What is the School of Medicine if not a place where medical science is not only practised, but also improved and taught? A relentless, changing, multifaceted challenge that spans the worlds of science, education and healthcare, from the discovery of new treatments to the training of new doctors.
As from today, this extensive and complex world will be narrated directly by experts from the University of Bologna's medical departments.
The initiative is called AlmaSalute and will offer everyone the chance to find out how medical scholars at the University of Bologna work: a journey made of continuously updated videos and podcadsts offering a behind-the-scenes glimpse of the world of health-related research.
The first videos are already online: topics include childbirth in the 21st century, with its challenges, risks and wonders; interventional cardiology and how it has transformed the way heart diseases are treated today; steatotic liver disease, an increasingly common condition in modern medicine, to understand what it is and its serious implications; climate change and its impact on human, animal and environmental health, with a detailed look at the dynamics of disease transmission in a rapidly changing world.
The first AlmaSalute podcasts, instead, discuss: diabetes and the vital role played by physical activity as a non-pharmacological means of fighting it; placebo effect and nocebo effect, or the role of the mind and brain in the efficacy of treatment and the importance of doctor-patient communication; genetic predisposition to cancer, hereditariness and the tools that make it possible to identify who is genetically predisposed and thus intervene early.

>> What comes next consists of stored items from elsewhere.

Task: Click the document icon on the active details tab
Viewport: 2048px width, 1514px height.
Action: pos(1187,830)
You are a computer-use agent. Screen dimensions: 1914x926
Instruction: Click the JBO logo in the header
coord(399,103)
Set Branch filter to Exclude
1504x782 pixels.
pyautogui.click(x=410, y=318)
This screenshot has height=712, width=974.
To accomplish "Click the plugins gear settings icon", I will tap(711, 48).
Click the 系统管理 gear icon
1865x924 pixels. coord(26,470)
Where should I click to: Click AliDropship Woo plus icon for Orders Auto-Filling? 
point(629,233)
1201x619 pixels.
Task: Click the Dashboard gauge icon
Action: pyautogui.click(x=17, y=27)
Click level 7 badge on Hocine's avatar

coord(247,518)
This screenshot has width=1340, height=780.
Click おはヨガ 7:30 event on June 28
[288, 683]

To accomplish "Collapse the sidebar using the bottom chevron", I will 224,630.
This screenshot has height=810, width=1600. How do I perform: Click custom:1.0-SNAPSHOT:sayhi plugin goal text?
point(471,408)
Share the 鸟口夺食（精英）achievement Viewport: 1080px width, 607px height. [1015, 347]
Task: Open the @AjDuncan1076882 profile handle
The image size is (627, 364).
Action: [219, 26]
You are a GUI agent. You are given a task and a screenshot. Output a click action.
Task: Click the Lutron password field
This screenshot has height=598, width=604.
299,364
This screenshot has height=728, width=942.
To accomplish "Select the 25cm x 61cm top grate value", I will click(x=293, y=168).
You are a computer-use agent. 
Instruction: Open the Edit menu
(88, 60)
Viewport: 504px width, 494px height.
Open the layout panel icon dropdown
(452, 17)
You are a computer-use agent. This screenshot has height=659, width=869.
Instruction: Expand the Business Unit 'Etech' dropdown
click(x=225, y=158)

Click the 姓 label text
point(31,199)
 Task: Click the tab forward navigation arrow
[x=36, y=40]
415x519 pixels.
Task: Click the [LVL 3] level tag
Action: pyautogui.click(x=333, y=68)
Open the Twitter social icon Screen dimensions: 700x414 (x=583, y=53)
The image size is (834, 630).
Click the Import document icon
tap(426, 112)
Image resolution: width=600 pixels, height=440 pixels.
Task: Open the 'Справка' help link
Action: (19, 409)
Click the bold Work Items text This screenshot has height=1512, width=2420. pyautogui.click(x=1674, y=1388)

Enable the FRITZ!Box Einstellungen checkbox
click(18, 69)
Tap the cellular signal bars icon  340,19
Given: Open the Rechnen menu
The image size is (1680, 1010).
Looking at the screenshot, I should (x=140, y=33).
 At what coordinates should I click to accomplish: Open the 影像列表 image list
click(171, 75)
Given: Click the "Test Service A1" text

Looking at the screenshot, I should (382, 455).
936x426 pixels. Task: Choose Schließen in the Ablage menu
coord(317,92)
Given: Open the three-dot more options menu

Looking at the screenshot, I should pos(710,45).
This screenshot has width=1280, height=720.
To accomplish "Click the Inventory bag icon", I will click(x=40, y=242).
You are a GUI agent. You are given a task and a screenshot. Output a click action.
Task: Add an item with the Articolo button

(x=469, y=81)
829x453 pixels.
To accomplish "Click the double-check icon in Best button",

Through AlmaSalute, professors and researchers from the Department of Medical and Surgical Sciences and the Department of Biomedical and Neuromotor Sciences at the University of Bologna talk about prevention, healthcare and the fight against disease, telling us about the fruits of their research activities, and showing us how new health professionals are trained: an opportunity to make citizens more aware and informed and to increasingly strengthen the culture of health and prevention.